§ **WORK REQUEST**
The answer must consist solely of the lines from the one with "1624x541 pixels. At" through the last line of the data, copied exactly, with no pictures.

[PROVIDED MATERIAL Boundary: Start]

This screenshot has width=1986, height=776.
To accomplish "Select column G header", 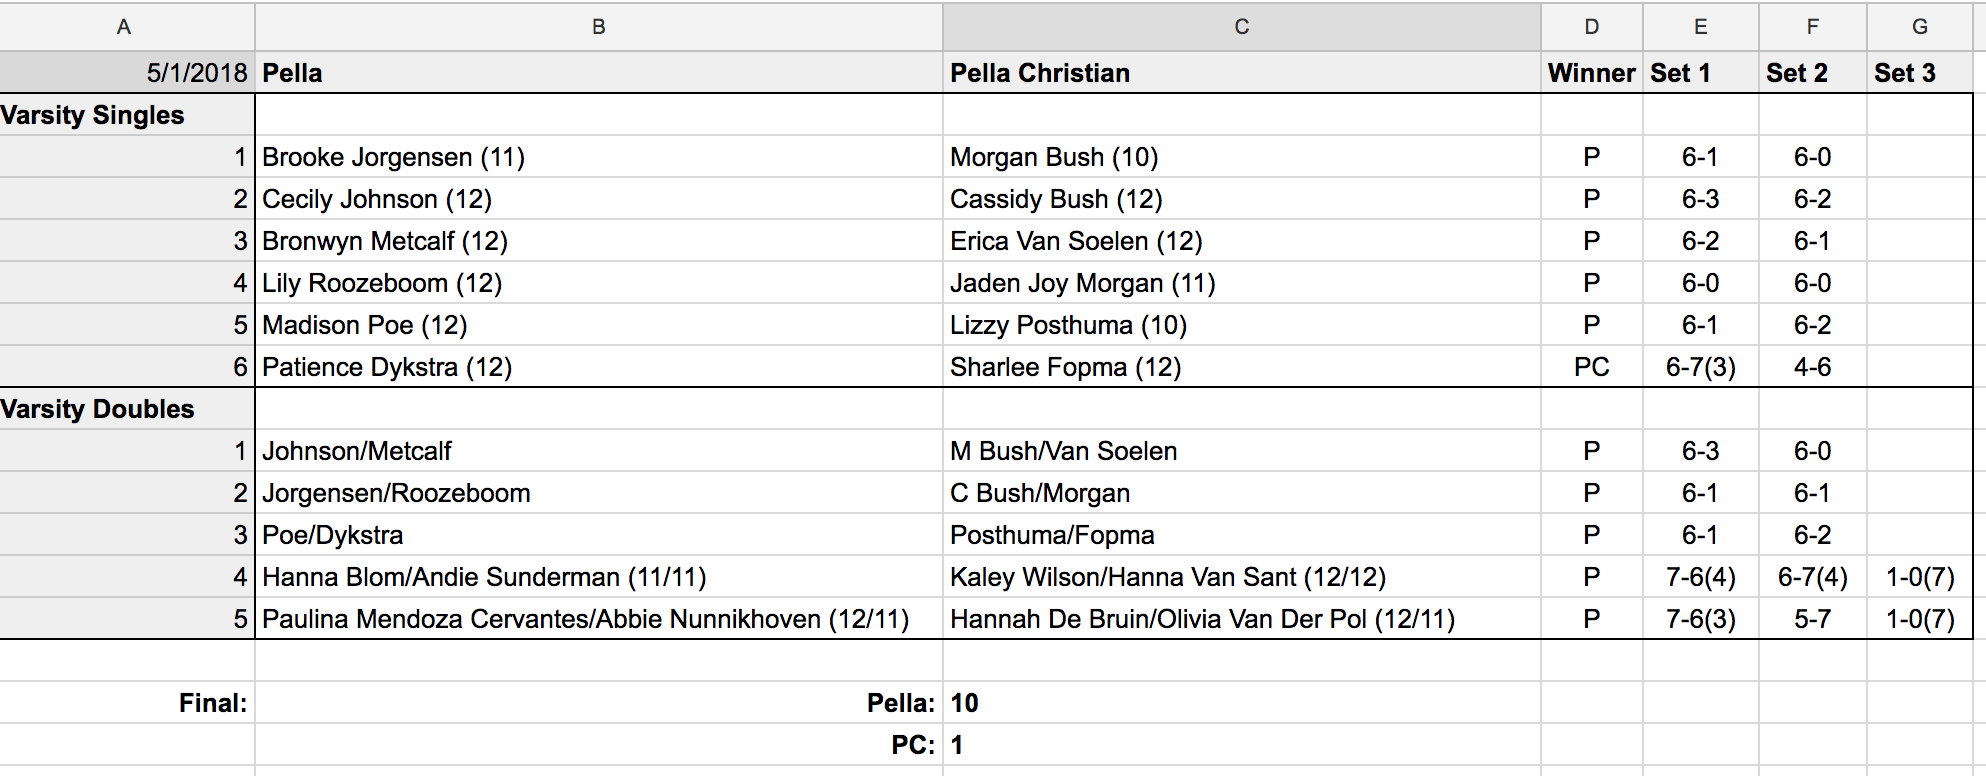I will coord(1919,27).
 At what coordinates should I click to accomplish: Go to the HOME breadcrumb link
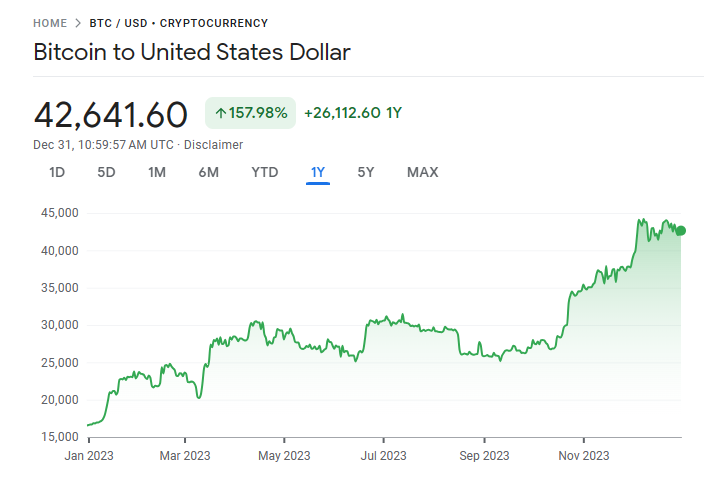(x=50, y=23)
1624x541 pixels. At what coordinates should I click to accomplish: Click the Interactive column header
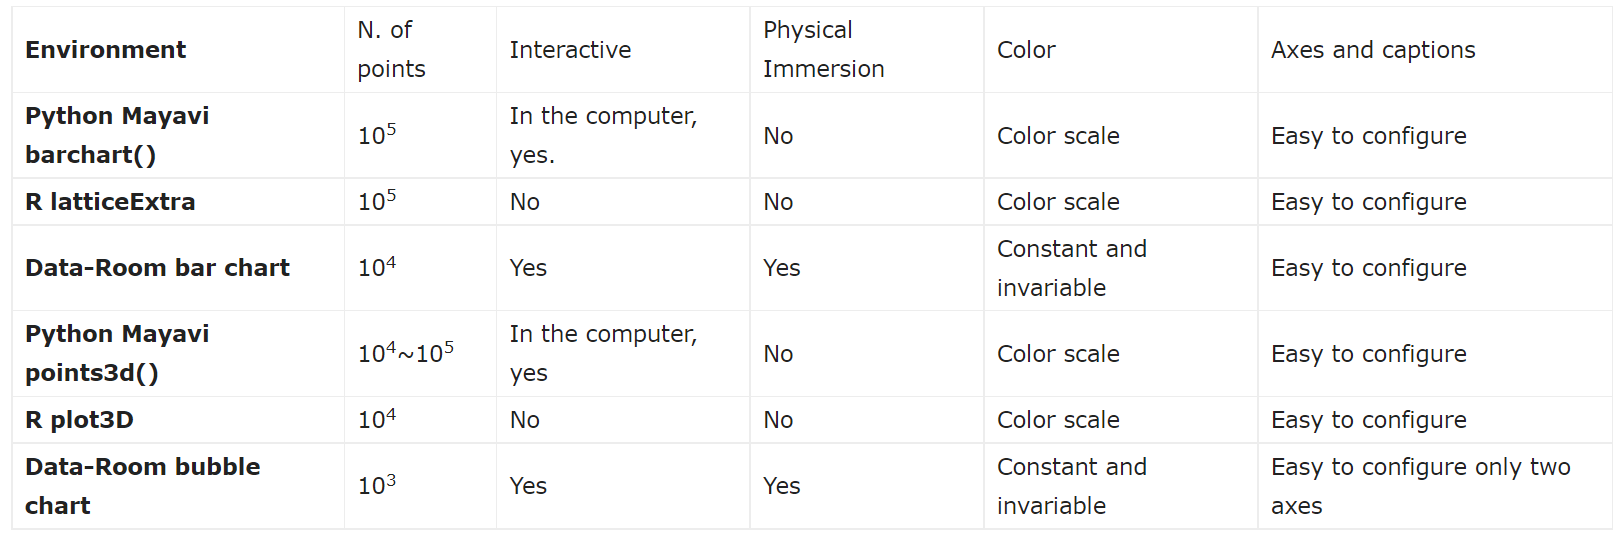570,50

[PROVIDED MATERIAL Boundary: End]

§ **FINISHED EXERCISE**
1624x541 pixels. At what coordinates should I click to accomplish: Click the Interactive column header
570,50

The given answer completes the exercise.